◆ PROBLEM ◆
Read the entries below and pull out each line with the string "computer".

◆ MATERIAL PROVIDED ◆
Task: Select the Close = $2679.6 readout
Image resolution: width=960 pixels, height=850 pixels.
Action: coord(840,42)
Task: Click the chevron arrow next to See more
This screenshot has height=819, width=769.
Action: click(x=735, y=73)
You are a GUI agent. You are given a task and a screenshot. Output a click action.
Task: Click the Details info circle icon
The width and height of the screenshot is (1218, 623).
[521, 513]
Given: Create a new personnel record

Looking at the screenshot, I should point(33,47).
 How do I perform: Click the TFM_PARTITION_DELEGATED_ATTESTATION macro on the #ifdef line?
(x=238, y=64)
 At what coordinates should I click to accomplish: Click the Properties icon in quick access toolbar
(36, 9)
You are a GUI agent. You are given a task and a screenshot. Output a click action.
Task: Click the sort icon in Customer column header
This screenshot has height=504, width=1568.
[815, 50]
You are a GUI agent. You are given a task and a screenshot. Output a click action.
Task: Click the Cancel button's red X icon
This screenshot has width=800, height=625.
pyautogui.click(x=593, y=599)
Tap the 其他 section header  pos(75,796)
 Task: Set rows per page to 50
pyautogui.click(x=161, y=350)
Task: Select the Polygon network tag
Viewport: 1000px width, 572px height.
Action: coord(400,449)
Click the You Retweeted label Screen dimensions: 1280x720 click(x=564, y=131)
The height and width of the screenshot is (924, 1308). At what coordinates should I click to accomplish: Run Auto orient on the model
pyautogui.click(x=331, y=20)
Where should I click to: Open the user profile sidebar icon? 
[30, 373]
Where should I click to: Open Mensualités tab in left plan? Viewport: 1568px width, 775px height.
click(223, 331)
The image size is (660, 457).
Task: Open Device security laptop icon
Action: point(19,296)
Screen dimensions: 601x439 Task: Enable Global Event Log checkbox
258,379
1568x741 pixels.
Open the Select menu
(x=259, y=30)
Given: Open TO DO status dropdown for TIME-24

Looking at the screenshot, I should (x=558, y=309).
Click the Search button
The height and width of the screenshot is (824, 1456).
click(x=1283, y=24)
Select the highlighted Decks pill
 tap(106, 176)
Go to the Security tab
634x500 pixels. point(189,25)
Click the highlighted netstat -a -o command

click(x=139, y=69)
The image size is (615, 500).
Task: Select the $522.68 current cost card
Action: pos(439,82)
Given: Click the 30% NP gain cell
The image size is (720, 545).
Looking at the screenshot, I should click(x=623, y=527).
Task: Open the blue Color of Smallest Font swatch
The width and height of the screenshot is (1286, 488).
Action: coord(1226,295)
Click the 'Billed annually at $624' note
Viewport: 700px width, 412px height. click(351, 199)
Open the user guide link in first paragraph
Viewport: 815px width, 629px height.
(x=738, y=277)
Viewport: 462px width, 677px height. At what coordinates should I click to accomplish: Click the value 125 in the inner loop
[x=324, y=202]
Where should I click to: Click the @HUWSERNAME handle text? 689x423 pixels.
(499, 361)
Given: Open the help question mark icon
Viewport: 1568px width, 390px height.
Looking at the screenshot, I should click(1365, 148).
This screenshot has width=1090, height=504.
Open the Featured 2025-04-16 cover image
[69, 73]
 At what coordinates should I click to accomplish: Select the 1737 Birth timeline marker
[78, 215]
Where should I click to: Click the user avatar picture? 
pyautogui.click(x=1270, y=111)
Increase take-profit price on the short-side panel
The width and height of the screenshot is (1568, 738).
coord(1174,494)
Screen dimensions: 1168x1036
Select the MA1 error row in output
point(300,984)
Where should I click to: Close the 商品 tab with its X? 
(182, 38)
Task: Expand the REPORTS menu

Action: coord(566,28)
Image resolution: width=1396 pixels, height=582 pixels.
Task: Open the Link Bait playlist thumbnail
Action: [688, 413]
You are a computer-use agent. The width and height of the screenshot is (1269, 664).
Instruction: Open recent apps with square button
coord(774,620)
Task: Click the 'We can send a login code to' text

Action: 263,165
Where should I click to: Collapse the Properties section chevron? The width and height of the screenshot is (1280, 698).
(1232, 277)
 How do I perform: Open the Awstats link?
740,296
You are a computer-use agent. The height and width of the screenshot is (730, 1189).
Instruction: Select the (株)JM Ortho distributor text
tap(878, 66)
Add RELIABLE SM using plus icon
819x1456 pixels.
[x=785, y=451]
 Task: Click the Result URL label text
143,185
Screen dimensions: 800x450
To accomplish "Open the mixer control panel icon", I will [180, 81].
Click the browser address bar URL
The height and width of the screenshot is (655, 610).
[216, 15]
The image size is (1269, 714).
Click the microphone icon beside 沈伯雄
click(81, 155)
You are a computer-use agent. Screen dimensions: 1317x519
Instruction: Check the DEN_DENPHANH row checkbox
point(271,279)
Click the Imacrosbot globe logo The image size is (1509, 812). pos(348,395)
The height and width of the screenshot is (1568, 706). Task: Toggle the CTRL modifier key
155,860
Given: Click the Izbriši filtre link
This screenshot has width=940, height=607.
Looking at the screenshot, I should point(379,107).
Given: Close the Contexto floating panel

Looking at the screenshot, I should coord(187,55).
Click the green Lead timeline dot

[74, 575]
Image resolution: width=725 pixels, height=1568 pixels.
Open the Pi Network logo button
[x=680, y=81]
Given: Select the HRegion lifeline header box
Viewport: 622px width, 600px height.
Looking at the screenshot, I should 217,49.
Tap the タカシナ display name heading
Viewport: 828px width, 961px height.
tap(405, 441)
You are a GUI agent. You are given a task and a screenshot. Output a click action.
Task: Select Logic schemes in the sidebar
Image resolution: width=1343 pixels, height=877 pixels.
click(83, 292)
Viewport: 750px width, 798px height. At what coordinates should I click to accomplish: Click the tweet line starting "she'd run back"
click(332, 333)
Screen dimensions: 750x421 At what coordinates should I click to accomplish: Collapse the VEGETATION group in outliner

◆ PROBLEM SOLUTION ◆
You are a computer-use agent. The width and height of the screenshot is (1269, 664).
You are a computer-use agent. The height and width of the screenshot is (730, 1189).
You are a computer-use agent. Screen dimensions: 1317x519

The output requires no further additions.